* START RECORD LIST *
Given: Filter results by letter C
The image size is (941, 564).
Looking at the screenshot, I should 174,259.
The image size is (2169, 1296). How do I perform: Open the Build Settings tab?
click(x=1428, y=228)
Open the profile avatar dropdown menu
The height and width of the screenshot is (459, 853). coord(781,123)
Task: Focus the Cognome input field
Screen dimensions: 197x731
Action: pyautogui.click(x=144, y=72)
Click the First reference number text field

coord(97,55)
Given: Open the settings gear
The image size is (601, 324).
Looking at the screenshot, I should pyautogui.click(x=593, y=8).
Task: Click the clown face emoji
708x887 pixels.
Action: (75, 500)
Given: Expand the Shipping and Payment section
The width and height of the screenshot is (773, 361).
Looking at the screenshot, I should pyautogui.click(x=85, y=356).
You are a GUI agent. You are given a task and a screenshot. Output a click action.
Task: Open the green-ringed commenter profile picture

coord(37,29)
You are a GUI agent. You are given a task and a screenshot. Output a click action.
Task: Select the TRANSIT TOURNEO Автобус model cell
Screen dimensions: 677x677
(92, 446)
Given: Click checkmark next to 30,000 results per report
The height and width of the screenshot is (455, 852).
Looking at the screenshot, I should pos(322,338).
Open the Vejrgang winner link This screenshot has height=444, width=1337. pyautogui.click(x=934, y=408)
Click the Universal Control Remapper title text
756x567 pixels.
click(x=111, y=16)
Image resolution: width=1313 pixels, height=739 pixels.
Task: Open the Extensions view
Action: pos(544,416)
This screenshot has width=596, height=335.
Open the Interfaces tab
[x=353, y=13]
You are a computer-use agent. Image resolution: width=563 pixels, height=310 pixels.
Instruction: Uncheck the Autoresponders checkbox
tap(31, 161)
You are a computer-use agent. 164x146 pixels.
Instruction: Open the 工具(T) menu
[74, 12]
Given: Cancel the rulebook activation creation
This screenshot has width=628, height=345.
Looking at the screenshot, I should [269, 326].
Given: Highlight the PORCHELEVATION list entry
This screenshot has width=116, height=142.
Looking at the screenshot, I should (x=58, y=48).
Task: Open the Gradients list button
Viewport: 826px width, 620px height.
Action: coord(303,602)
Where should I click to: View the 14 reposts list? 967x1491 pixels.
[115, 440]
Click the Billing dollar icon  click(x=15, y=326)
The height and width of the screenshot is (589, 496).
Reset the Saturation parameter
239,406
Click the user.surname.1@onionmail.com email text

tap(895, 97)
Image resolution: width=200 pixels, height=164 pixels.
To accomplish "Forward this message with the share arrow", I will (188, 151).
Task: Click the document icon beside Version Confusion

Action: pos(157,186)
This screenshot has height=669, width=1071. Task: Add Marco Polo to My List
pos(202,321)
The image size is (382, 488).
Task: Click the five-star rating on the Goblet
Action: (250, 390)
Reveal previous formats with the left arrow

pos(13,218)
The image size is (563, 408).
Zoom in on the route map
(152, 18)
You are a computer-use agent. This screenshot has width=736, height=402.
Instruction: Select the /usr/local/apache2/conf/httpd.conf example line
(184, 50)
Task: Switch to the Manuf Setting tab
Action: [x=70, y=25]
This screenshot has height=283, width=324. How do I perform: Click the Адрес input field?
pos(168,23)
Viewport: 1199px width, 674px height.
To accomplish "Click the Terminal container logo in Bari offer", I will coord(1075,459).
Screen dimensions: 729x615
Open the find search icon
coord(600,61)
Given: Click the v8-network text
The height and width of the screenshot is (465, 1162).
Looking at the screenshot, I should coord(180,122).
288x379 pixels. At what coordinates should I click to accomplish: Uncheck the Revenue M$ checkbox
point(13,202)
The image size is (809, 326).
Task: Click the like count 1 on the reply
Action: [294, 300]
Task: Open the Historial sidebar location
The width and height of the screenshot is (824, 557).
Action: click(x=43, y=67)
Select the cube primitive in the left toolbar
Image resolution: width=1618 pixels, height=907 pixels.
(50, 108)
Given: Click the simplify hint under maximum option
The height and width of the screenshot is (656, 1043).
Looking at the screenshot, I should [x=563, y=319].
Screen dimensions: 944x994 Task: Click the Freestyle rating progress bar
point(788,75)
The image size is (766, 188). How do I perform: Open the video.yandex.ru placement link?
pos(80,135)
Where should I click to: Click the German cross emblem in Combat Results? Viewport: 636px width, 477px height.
* END RECORD LIST *
→ EXERCISE OBJECTIVE
Reproduce all of the entries above word for word.

→ ANSWER TO THIS PROBLEM
Given: Filter results by letter C
The image size is (941, 564).
Looking at the screenshot, I should 174,259.
The image size is (2169, 1296). How do I perform: Open the Build Settings tab?
click(x=1428, y=228)
Open the profile avatar dropdown menu
The height and width of the screenshot is (459, 853). coord(781,123)
Task: Focus the Cognome input field
Screen dimensions: 197x731
Action: pyautogui.click(x=144, y=72)
Click the First reference number text field

coord(97,55)
Given: Open the settings gear
The image size is (601, 324).
Looking at the screenshot, I should pyautogui.click(x=593, y=8).
Task: Click the clown face emoji
708x887 pixels.
Action: (75, 500)
Given: Expand the Shipping and Payment section
The width and height of the screenshot is (773, 361).
Looking at the screenshot, I should pyautogui.click(x=85, y=356).
You are a GUI agent. You are given a task and a screenshot. Output a click action.
Task: Open the green-ringed commenter profile picture

coord(37,29)
You are a GUI agent. You are given a task and a screenshot. Output a click action.
Task: Select the TRANSIT TOURNEO Автобус model cell
Screen dimensions: 677x677
(92, 446)
Given: Click checkmark next to 30,000 results per report
The height and width of the screenshot is (455, 852).
Looking at the screenshot, I should pos(322,338).
Open the Vejrgang winner link This screenshot has height=444, width=1337. pyautogui.click(x=934, y=408)
Click the Universal Control Remapper title text
756x567 pixels.
click(x=111, y=16)
Image resolution: width=1313 pixels, height=739 pixels.
Task: Open the Extensions view
Action: pos(544,416)
This screenshot has width=596, height=335.
Open the Interfaces tab
[x=353, y=13]
You are a computer-use agent. Image resolution: width=563 pixels, height=310 pixels.
Instruction: Uncheck the Autoresponders checkbox
tap(31, 161)
You are a computer-use agent. 164x146 pixels.
Instruction: Open the 工具(T) menu
[74, 12]
Given: Cancel the rulebook activation creation
This screenshot has width=628, height=345.
Looking at the screenshot, I should [269, 326].
Given: Highlight the PORCHELEVATION list entry
This screenshot has width=116, height=142.
Looking at the screenshot, I should (x=58, y=48).
Task: Open the Gradients list button
Viewport: 826px width, 620px height.
Action: coord(303,602)
Where should I click to: View the 14 reposts list? 967x1491 pixels.
[115, 440]
Click the Billing dollar icon  click(x=15, y=326)
The height and width of the screenshot is (589, 496).
Reset the Saturation parameter
239,406
Click the user.surname.1@onionmail.com email text

tap(895, 97)
Image resolution: width=200 pixels, height=164 pixels.
To accomplish "Forward this message with the share arrow", I will (188, 151).
Task: Click the document icon beside Version Confusion

Action: pos(157,186)
This screenshot has height=669, width=1071. Task: Add Marco Polo to My List
pos(202,321)
The image size is (382, 488).
Task: Click the five-star rating on the Goblet
Action: (250, 390)
Reveal previous formats with the left arrow

pos(13,218)
The image size is (563, 408).
Zoom in on the route map
(152, 18)
You are a computer-use agent. This screenshot has width=736, height=402.
Instruction: Select the /usr/local/apache2/conf/httpd.conf example line
(184, 50)
Task: Switch to the Manuf Setting tab
Action: [x=70, y=25]
This screenshot has height=283, width=324. How do I perform: Click the Адрес input field?
pos(168,23)
Viewport: 1199px width, 674px height.
To accomplish "Click the Terminal container logo in Bari offer", I will coord(1075,459).
Screen dimensions: 729x615
Open the find search icon
coord(600,61)
Given: Click the v8-network text
The height and width of the screenshot is (465, 1162).
Looking at the screenshot, I should coord(180,122).
288x379 pixels. At what coordinates should I click to accomplish: Uncheck the Revenue M$ checkbox
point(13,202)
The image size is (809, 326).
Task: Click the like count 1 on the reply
Action: [294, 300]
Task: Open the Historial sidebar location
The width and height of the screenshot is (824, 557).
Action: click(x=43, y=67)
Select the cube primitive in the left toolbar
Image resolution: width=1618 pixels, height=907 pixels.
(50, 108)
Given: Click the simplify hint under maximum option
The height and width of the screenshot is (656, 1043).
Looking at the screenshot, I should [x=563, y=319].
Screen dimensions: 944x994 Task: Click the Freestyle rating progress bar
point(788,75)
The image size is (766, 188). How do I perform: Open the video.yandex.ru placement link?
pos(80,135)
Where should I click to: Click the German cross emblem in Combat Results? Viewport: 636px width, 477px height.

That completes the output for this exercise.